Scientific Essays and Lectures eBook

This eBook from the Gutenberg Project consists of approximately 186 pages of information about Scientific Essays and Lectures.

I say, among the men.  To comprehend a witch-mania, you must look at it as—­what the witch-literature confesses it unblushingly to be—­ man’s dread of Nature excited to its highest form, as dread of woman.

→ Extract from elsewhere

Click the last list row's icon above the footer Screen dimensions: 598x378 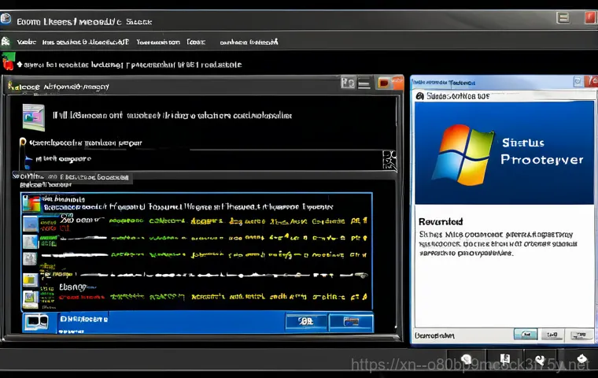30,297
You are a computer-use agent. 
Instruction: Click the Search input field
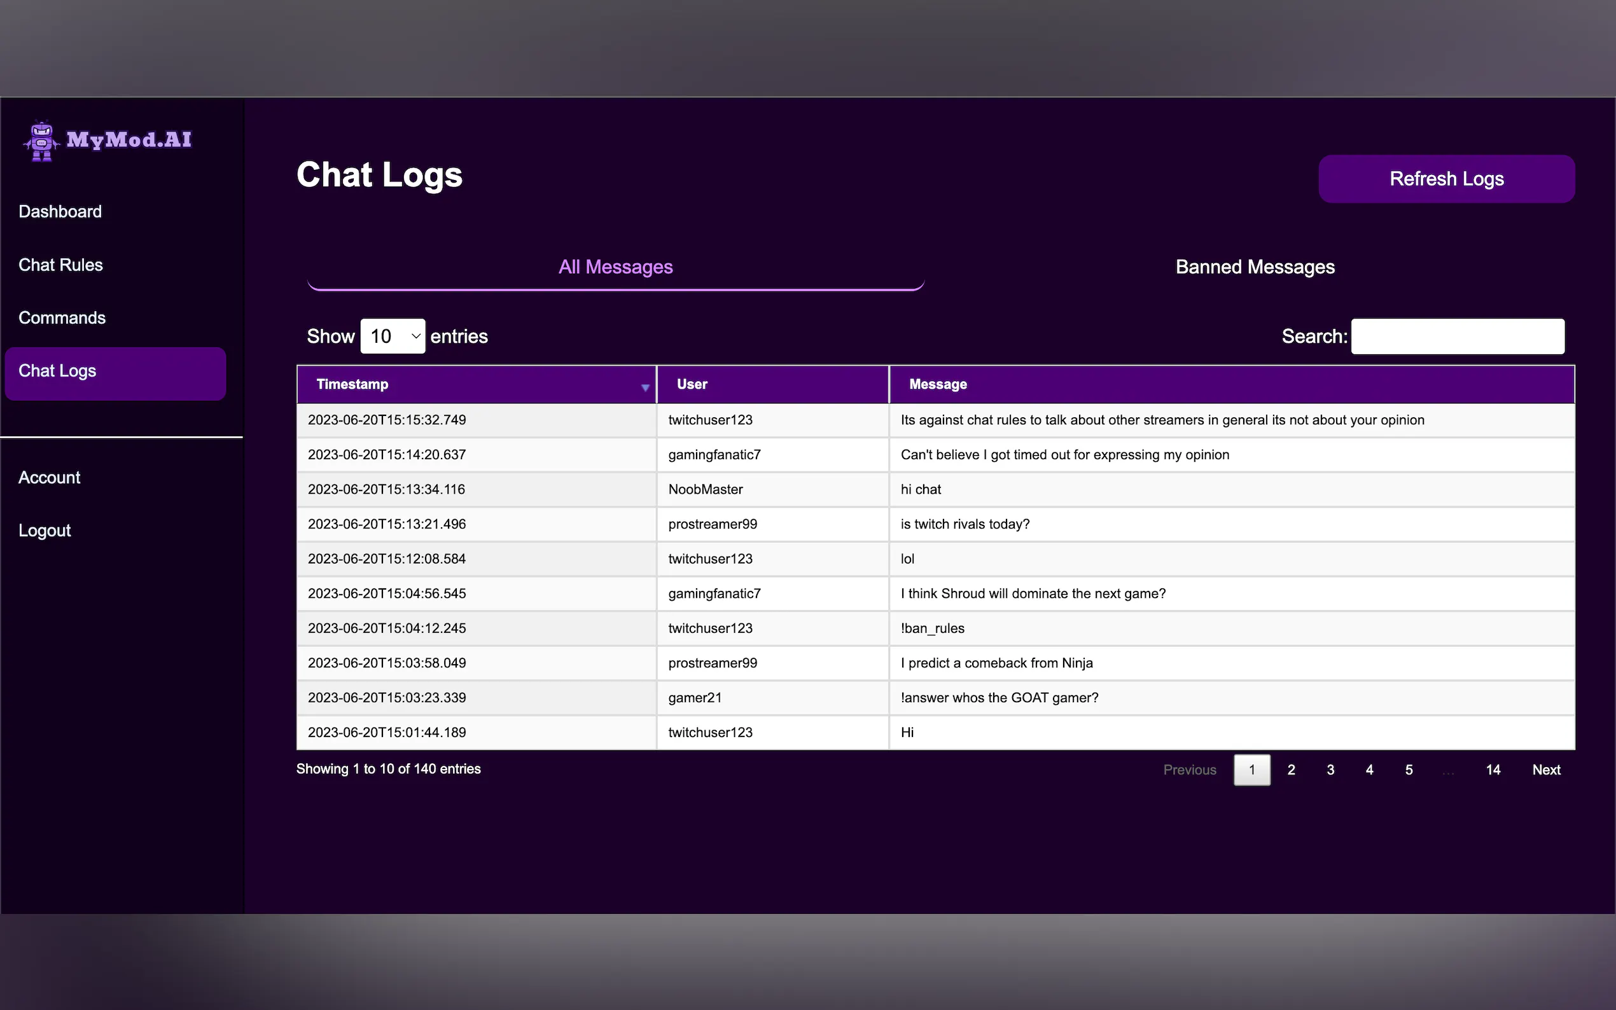(x=1457, y=336)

She is to the barbarous man—­she should be more and more to the civilised man—­not only the most beautiful and precious, but the most wonderful and mysterious of all natural objects, if it be only as the author of his physical being.  She is to the savage a miracle to be alternately adored and dreaded.  He dreads her more delicate nervous organisation, which often takes shapes to him demoniacal and miraculous; her quicker instincts, her readier wit, which seem to him to have in them somewhat prophetic and superhuman, which entangled him as in an invisible net, and rule him against his will.  He dreads her very tongue, more crushing than his heaviest club, more keen than his poisoned arrows.  He dreads those habits of secrecy and falsehood, the weapons of the weak, to which savage and degraded woman always has recourse.  He dreads the very medicinal skill which she has learnt to exercise, as nurse, comforter, and slave.  He dreads those secret ceremonies, those mysterious initiations which no man may witness, which he has permitted to her in all ages, in so many—­if not all—­barbarous and semi-barbarous races, whether Negro, American, Syrian, Greek, or Roman, as a homage to the mysterious importance of her who brings him into the world.  If she turns against him—­she, with all her unknown powers, she who is the sharer of his deepest secrets, who prepares his very food day by day—­what harm can she not, may she not, do?  And that she has good reason to turn against him, he knows too well.  What deliverance is there from this mysterious house-fiend, save brute force?  Terror, torture, murder, must be the order of the day.  Woman must be crushed, at all price, by the blind fear of the man.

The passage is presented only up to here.